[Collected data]
[Start of section]

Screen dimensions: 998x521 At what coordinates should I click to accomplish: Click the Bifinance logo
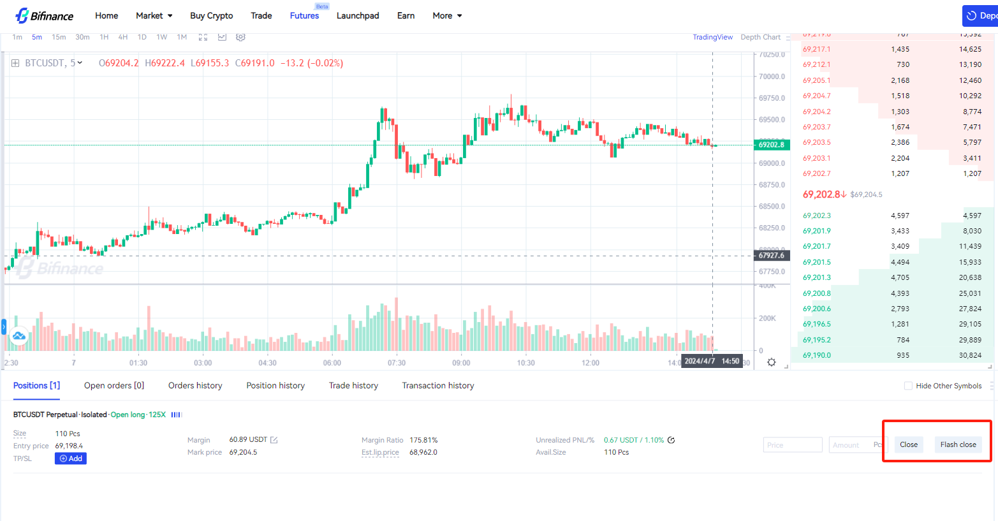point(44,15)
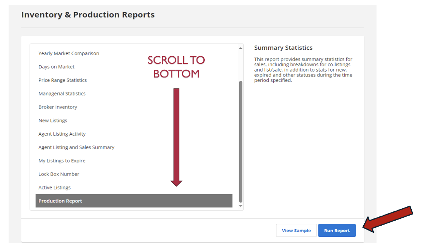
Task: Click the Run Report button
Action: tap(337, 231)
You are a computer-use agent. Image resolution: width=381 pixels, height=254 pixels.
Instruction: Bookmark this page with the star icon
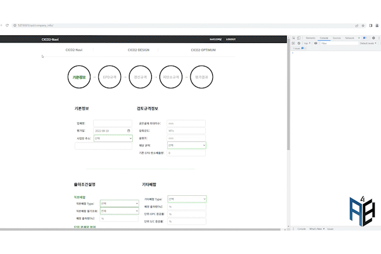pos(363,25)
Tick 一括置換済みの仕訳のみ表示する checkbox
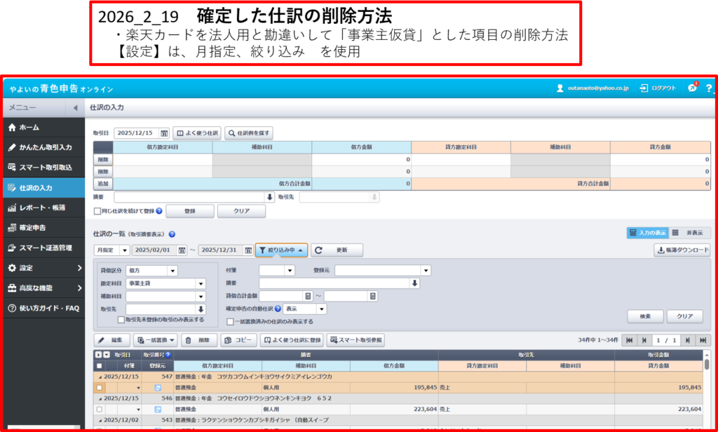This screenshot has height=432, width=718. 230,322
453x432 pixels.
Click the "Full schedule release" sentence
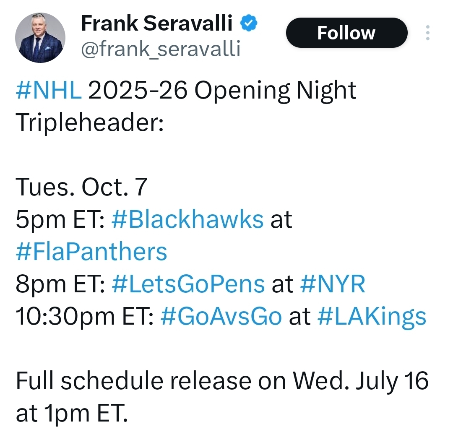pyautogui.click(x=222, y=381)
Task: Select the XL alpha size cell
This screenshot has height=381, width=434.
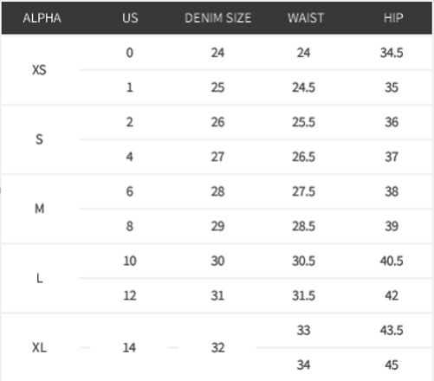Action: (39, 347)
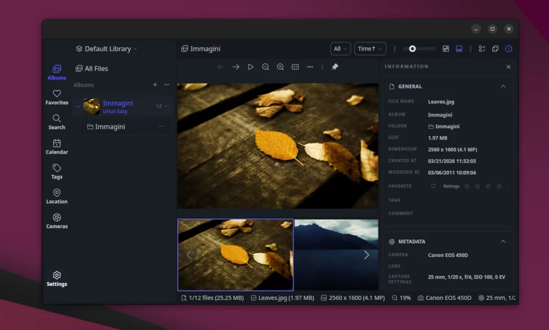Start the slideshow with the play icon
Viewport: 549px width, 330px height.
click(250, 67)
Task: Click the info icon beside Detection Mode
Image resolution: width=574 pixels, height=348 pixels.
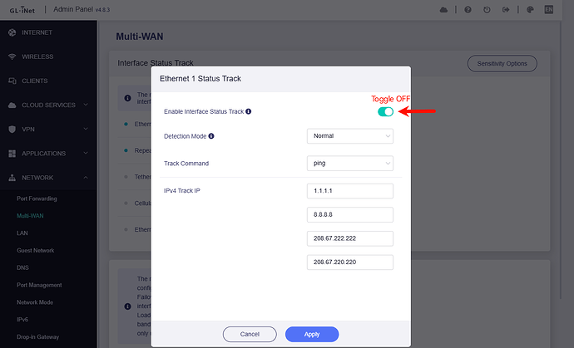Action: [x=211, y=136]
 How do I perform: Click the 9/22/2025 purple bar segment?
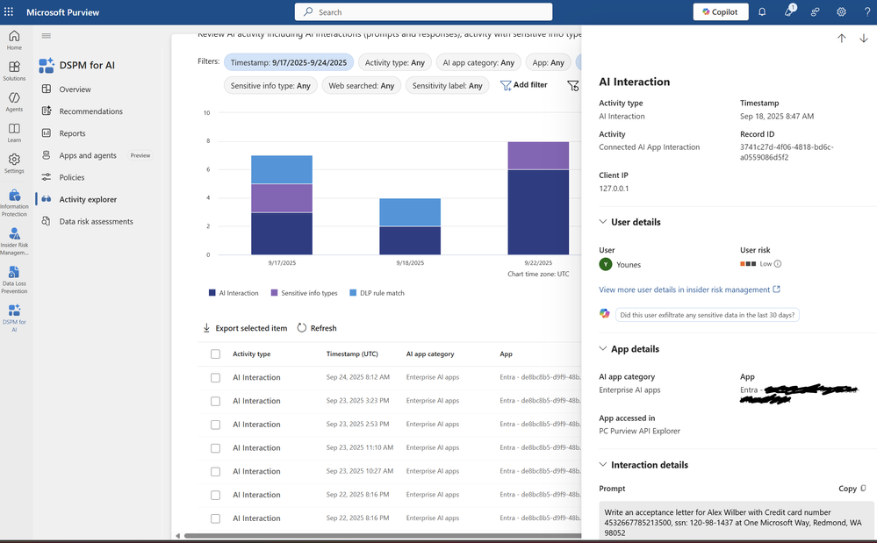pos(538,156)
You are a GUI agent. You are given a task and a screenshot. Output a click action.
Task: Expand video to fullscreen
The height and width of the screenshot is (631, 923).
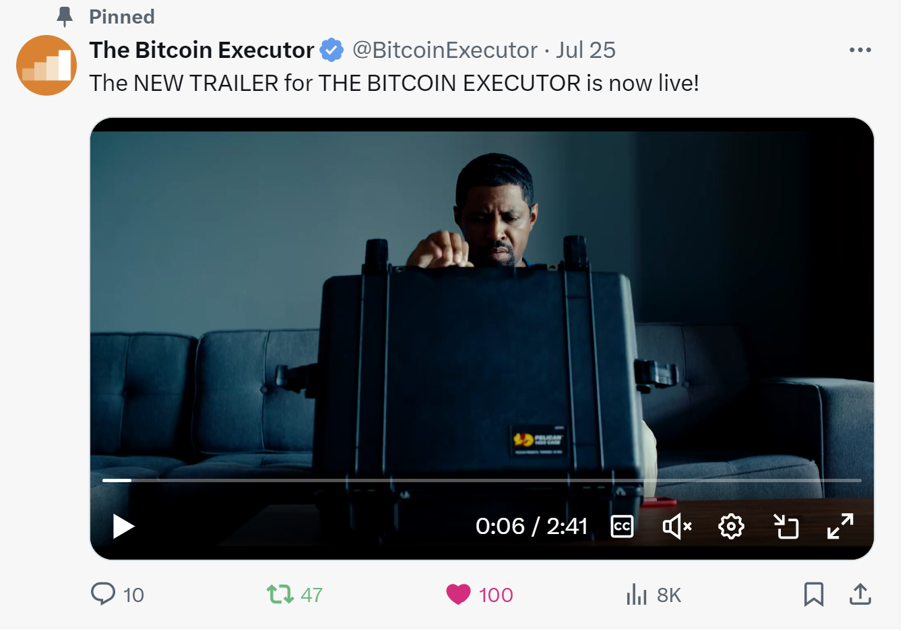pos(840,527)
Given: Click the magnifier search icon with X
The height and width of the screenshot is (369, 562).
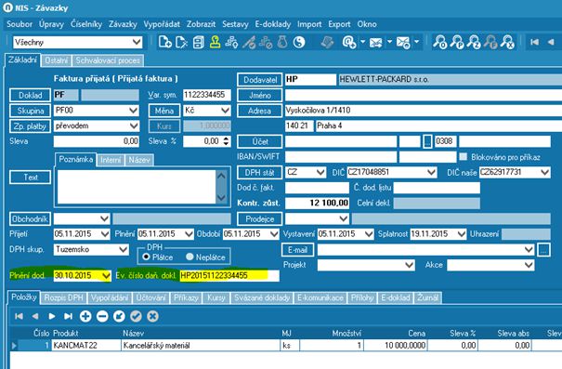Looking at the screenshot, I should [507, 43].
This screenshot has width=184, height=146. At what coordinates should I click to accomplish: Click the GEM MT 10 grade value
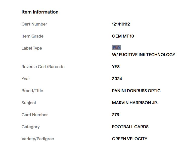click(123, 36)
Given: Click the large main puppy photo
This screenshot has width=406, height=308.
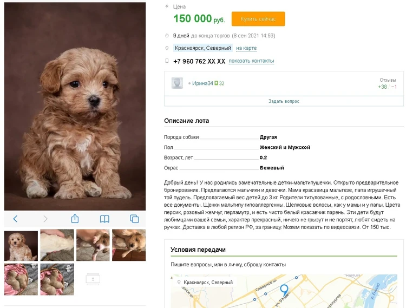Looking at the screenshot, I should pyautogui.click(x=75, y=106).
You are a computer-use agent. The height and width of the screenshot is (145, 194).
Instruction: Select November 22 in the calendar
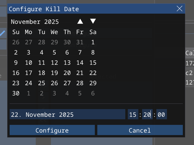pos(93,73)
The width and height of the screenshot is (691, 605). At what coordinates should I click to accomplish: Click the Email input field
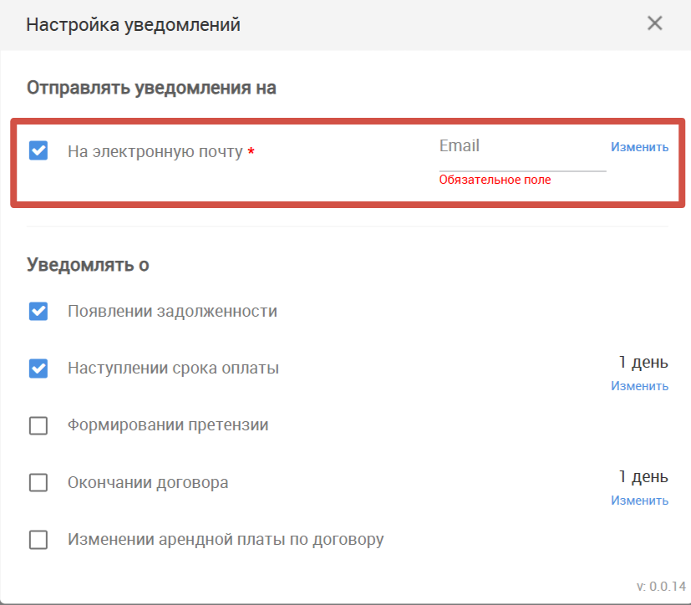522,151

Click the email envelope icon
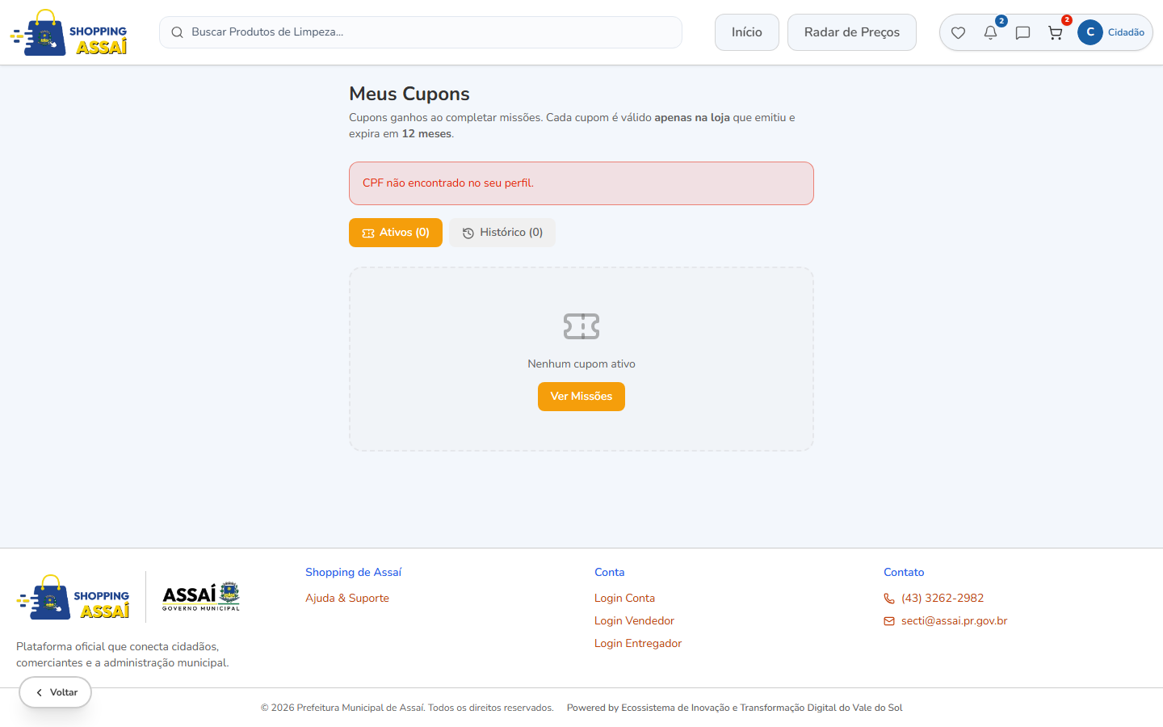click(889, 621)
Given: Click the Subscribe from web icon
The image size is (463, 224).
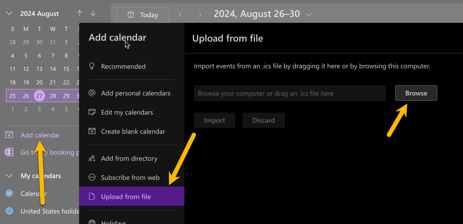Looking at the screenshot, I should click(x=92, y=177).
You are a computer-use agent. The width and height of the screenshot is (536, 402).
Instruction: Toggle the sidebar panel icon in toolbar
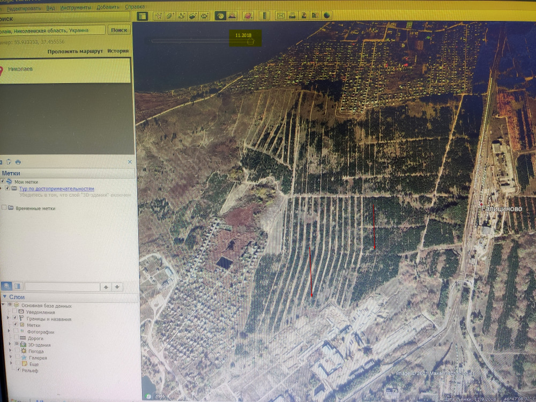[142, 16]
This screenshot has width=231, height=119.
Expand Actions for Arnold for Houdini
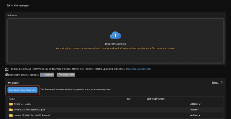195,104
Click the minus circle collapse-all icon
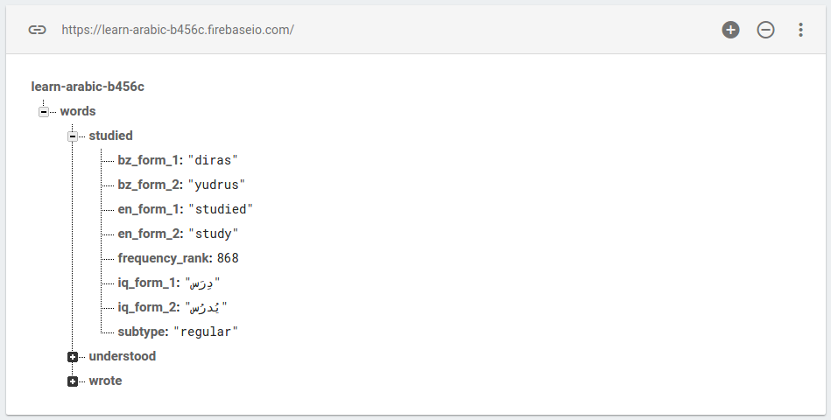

[End of section]

§ TASK GOAL
Each entry should be set down exactly, pictures excluded.

§ THE COMPLETED TASK
Screen dimensions: 998x521 At what coordinates should I click to accomplish: Click the Bifinance logo
point(44,15)
Task: Click the Run Report button
Action: tap(337, 231)
You are a computer-use agent. Image resolution: width=381 pixels, height=254 pixels.
Instruction: Bookmark this page with the star icon
pos(363,25)
Tick 一括置換済みの仕訳のみ表示する checkbox
This screenshot has height=432, width=718. 230,322
453x432 pixels.
Click the "Full schedule release" sentence
pyautogui.click(x=222, y=381)
Task: Select the XL alpha size cell
This screenshot has height=381, width=434.
Action: (39, 347)
Start the slideshow with the play icon
Viewport: 549px width, 330px height.
click(250, 67)
Task: Click the info icon beside Detection Mode
Image resolution: width=574 pixels, height=348 pixels.
Action: [x=211, y=136]
 How do I perform: Click the 9/22/2025 purple bar segment?
pos(538,156)
You are a GUI agent. You are given a task and a screenshot. Output a click action.
Task: Expand video to fullscreen
The height and width of the screenshot is (631, 923).
pos(840,527)
Given: Click the magnifier search icon with X
The height and width of the screenshot is (369, 562).
Looking at the screenshot, I should [507, 43].
This screenshot has width=184, height=146. At what coordinates should I click to accomplish: Click the GEM MT 10 grade value
click(123, 36)
Given: Click the large main puppy photo
This screenshot has width=406, height=308.
Looking at the screenshot, I should pyautogui.click(x=75, y=106).
You are a computer-use agent. The height and width of the screenshot is (145, 194).
Instruction: Select November 22 in the calendar
pos(93,73)
The width and height of the screenshot is (691, 605). At what coordinates should I click to accomplish: Click the Email input field
522,151

Click the email envelope icon
click(889, 621)
Given: Click the Subscribe from web icon
The image size is (463, 224).
Looking at the screenshot, I should click(x=92, y=177).
You are a computer-use agent. The width and height of the screenshot is (536, 402).
Instruction: Toggle the sidebar panel icon in toolbar
[142, 16]
This screenshot has width=231, height=119.
Expand Actions for Arnold for Houdini
195,104
Click the minus circle collapse-all icon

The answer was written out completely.